44 Pejabat Eselon III dan IV Pemkot Salatiga Terlantik Harus Bisa Beri Pelayanan Cepat


Wali Kota Salatiga Yuliyanto saat melantik 44 Pejabat Eselon III dan IV di Aula Kaloka BKDiklatda, belum lama ini. Foto : Ernawaty

SALATIGA WAWASANCO- Pejabat terlantik mampu menyelenggarakan clean government dan good governance.

Hal ini disampaikan Wali Kota Salatiga Yuliyanto melalui Kepala Bagian Protokol dan Komunikasi Pimpinan Sekretariat Daerah Kota Salatiga, Rahadi Widya Prasetya seusai pelantikan Selasa (15/9).

Sebelumnya, ada 44 orang Pejabat Eselon III dan IV di lingkungan Pemerintah Kota Salatiga diambil sumpah dan jabatannya, di Aula Kaloka BKDiklatda dan dihadiri Sekretaris Daerah (Sekda) Kota Salatiga beserta Asisten Sekda dan Staf Ahli Wali Kota.

Ke-44 pejabat itu dengan rincian mutasi administrator 5 orang, mutasi pengawas 16 orang, dan promosi pengawas 23 orang.

Yang tidak kalah penting, ungkap dia, pejabat baru dilantik untuk melaksanakan segala sesuatunya dengan penuh amanah.

'Hal ini terkait erat dengan terselenggaranya clean government dan good governance. Jangan sekali-kali melaksanakan pekerjaan tanpa memperhatikan regulasi yang berlaku, sebab jabatan yang sudah diberikan bukanlah jabatan yang bisa disalahgunakan, melainkan jabatan yang kelak harus dipertanggungjawabkan kepada Tuhan Yang Maha Esa," tegasnya.

Pejabat terlantik harus mampu memberikan pelayanan yang cepat, efisien, dan akurat, namun fleksibel serta memberikan dampak sosial.

Terlebih di tengah pandemi COVID-19 yang berdampak signifikan terhadap jalannya pemerintahan.

Wali Kota melalui Rahardi berharap kepada seluruh pejabat terlantik agar dapat mengemban amanah, tugas dan tanggung jawab yang baru dengan sebaik-baiknya.

Di tengah berbagai keterbatasan, seperti pemberlakuan physical distancing dan berbagai protokol kesehatan lainnya, telah menuntut seluruh unsur di pemerintahan untuk mampu menyelenggarakan digitalisasi sistem pemerintahan yang terintegrasi, dan diimbangi dengan cyber security yang mumpuni.

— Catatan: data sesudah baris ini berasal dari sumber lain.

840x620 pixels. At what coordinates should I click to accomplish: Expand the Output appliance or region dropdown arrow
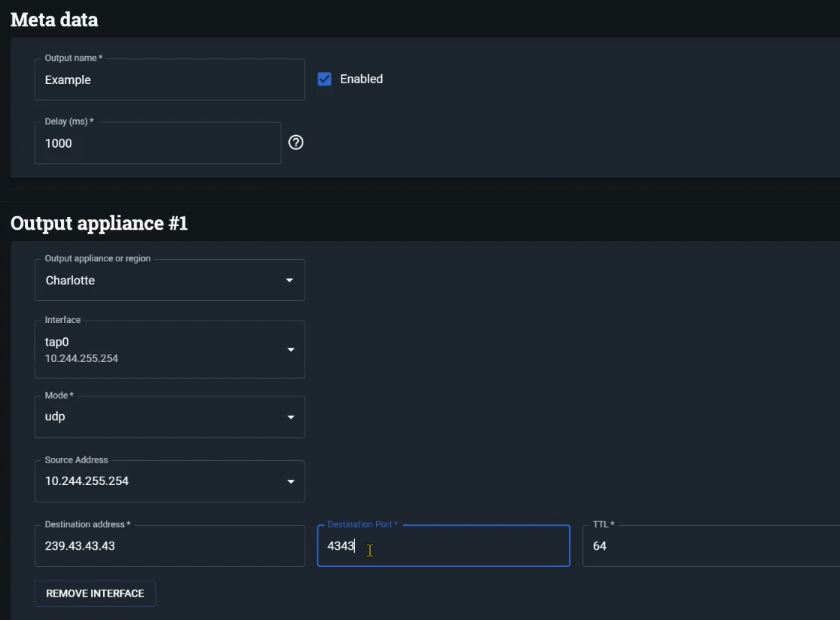(x=290, y=281)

Terlantik berada dalam satu tim besar yang bernama Pemerintah Kota Salatiga, dalam konteks hubungan kerja, baik antara pimpinan, bawahan, maupun rekan sekerja, harus meninggalkan ego sektoral.

"Dengan terciptanya solidaritas dan soliditas yang kuat, maka tujuan Pemerintah sebagaimana tertuang dalam RPJMD Kota Salatiga Tahun 2017-2022, akan terwujud secara optimal," imbuhnya.